In addition, the IMI analysis indicated that the “pressure” parameter, which is a singular parameter, did not exhibit any statistically significant differences between the traditional approach and the VR game-based approach. This finding also implies that the VR game-based approach has a favorable effect, as the additional effort that is necessary to learn how to operate the system did not have a significant impact.
Given that the study experiment was performed in a simulated environment to assess users’ intrinsic motivation, we have recognized that some procedures of the experiment may affect the validity of the results. For example, when participants were asked to interact with the system in two consecutive scenarios, there may have been residual effects from the first experiment influencing the second. The tiredness effect was anticipated and managed by permitting the participants to rest until they felt ready; nonetheless, the monotony of recurrent tasks may inevitably influence this experimental setting. However, when the results indicate that VR combined with the data glove exceeds the traditional version, it further reinforces the conclusion that the latter approach is superior to the former.
Although this study offers substantial insights into the effects of VR and data gloves on intrinsic motivation in upper-extremity assessment, it is crucial to recognize certain limitations that may affect the generalization and interpretation of the results.

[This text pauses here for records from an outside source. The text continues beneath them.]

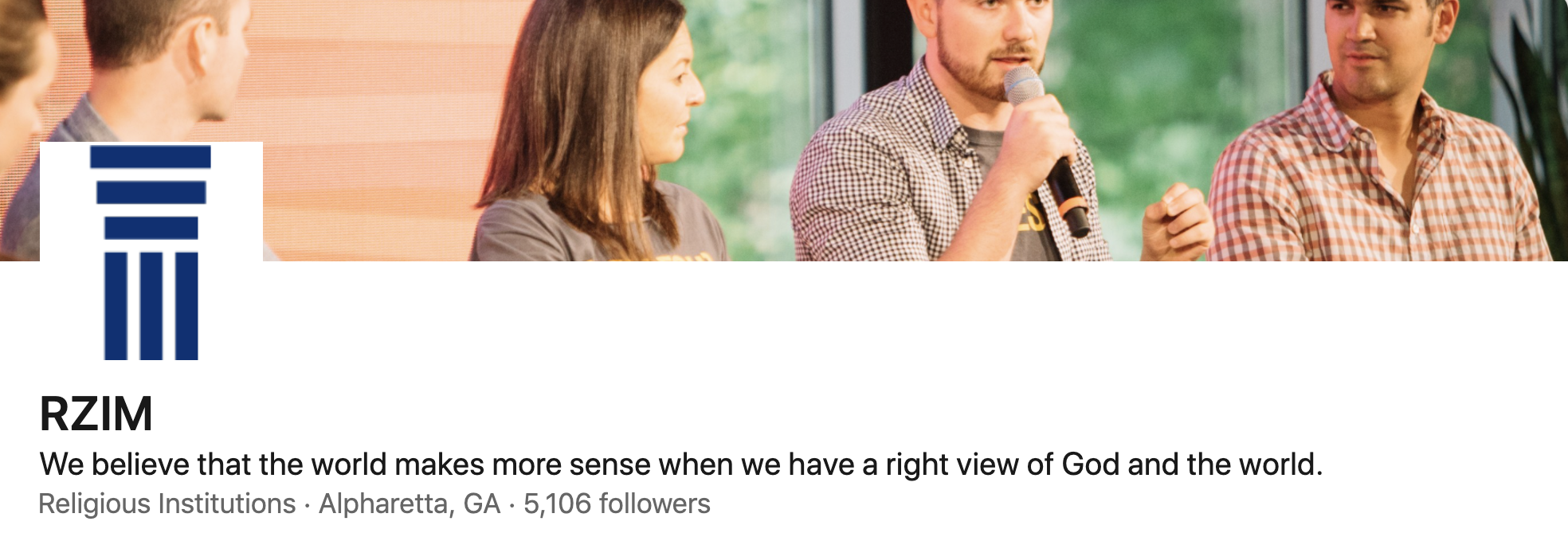Select the RZIM company name heading
1568x537 pixels.
tap(96, 414)
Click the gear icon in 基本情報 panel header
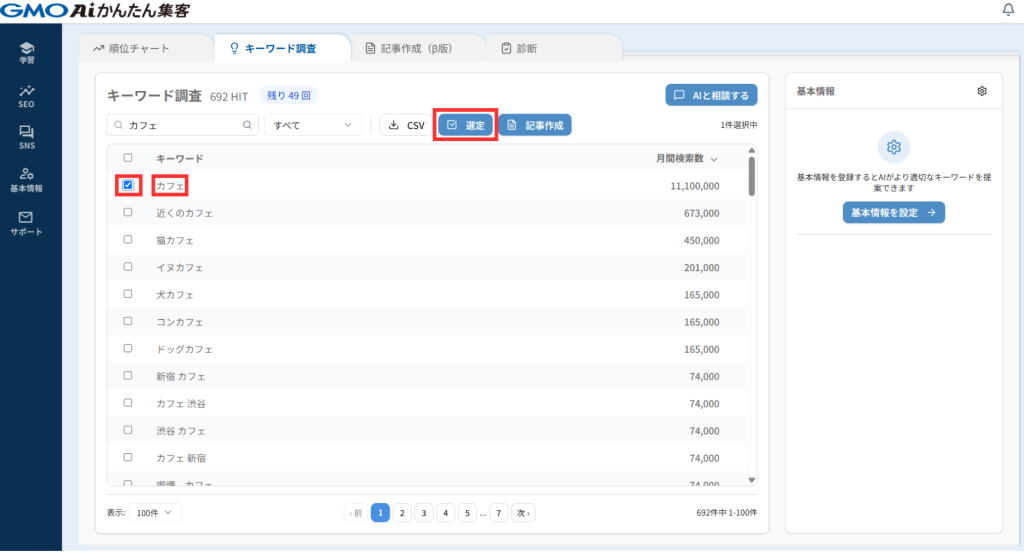 pos(982,91)
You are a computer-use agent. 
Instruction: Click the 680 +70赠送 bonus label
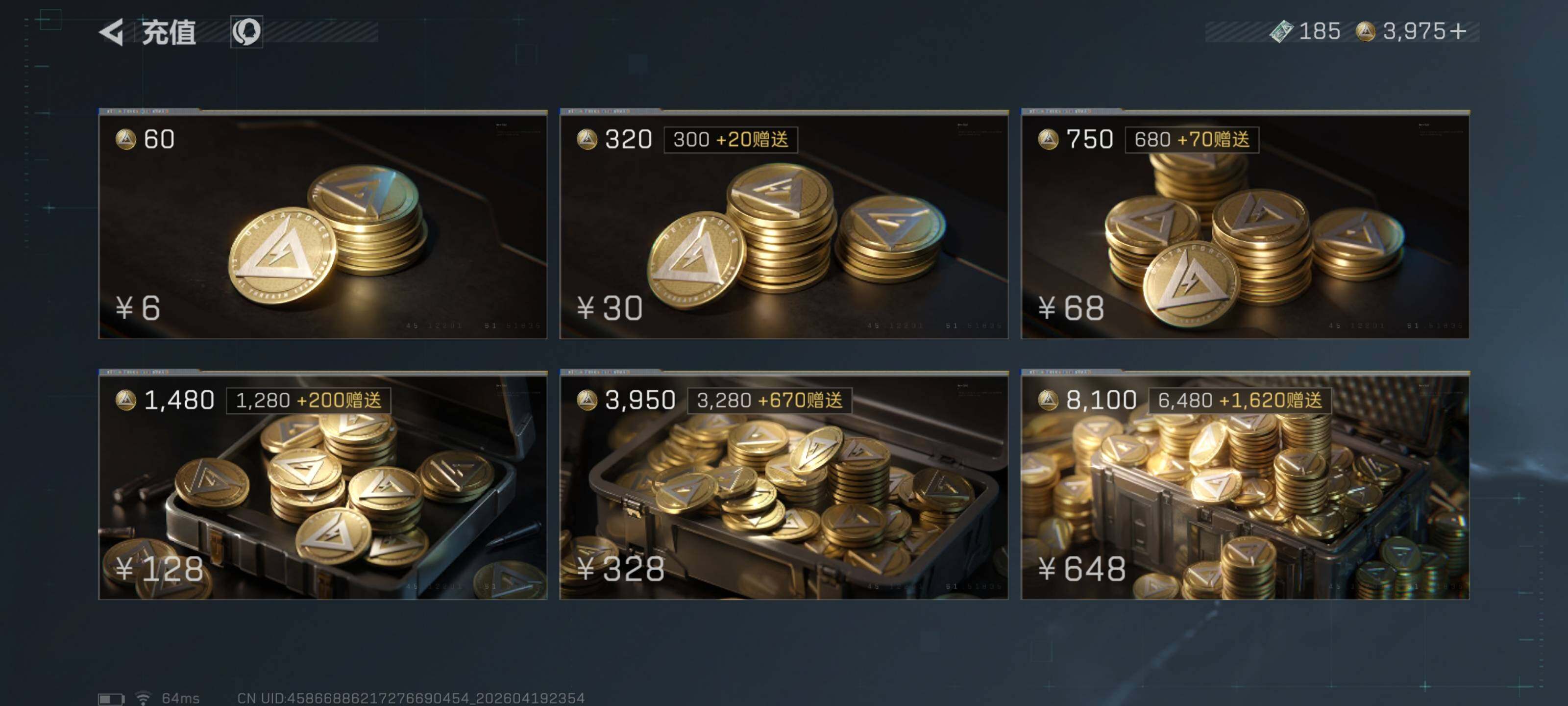point(1192,140)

For example, observation was conducted in the early stages of the study, during which all subjects were young and healthy; therefore, it may be premature to assert that VR and data gloves have a positive impact on patient motivation during rehabilitation. In future plans to validate the results of this initial investigation and determine whether the results stay consistent when motor impairment conditions are included, a similar experiment must be conducted within a patient population. The alteration of the game and system is mandated upon implementation with clinical patient groups.
Furthermore, the hardware devices utilized in this study were limited to a single commercial brand for the VR headset and another specific brand and model for the data glove. In order to enhance the generalization of the findings, it is recommended that a diverse array of VR and data glove models and branding be implemented. Another factor that may influence the result is that the evaluation session was organized in a public space instead of in a private and enclosed environment.
In addition, this study recognizes the initial increase in intrinsic motivation that is observed with the implementation of VR interventions; however, it is crucial to consider the potential for this motivation to diminish over time due to novelty effects. Although VR technology initially captures interest and participation, there is a possibility that repeated exposure may lead to decreased enthusiasm among participants. To address this concern, it is important to explore strategies that maintain participant engagement beyond the initial novelty phase. This could involve incorporating varied or progressively challenging content within the VR experience. Furthermore, future research could benefit from longitudinal measures to evaluate changes in motivation over time. Understanding whether motivation wanes with repeated exposure is essential for assessing the long-term effectiveness of VR-based rehabilitation programs. This approach would provide valuable insights into sustaining motivation and optimizing rehabilitation outcomes over extended periods.

Author Contributions

Conceptualization, N.C., H.K. and S.G.; methodology, N.C.; software, S.G.; validation, H.K. and N.C.; formal analysis, H.K.; investigation, H.K.; resources, S.G.; data curation, H.K.; writing—original draft preparation, N.C., H.K. and S.G.; writing—review and editing, N.C.; visualization, N.C. and H.K.; supervision, N.C.; project administration, S.G. and N.C.; funding acquisition, N.C. All authors have read and agreed to the published version of the manuscript.

Funding

This research was partially support by Chiang Mai University.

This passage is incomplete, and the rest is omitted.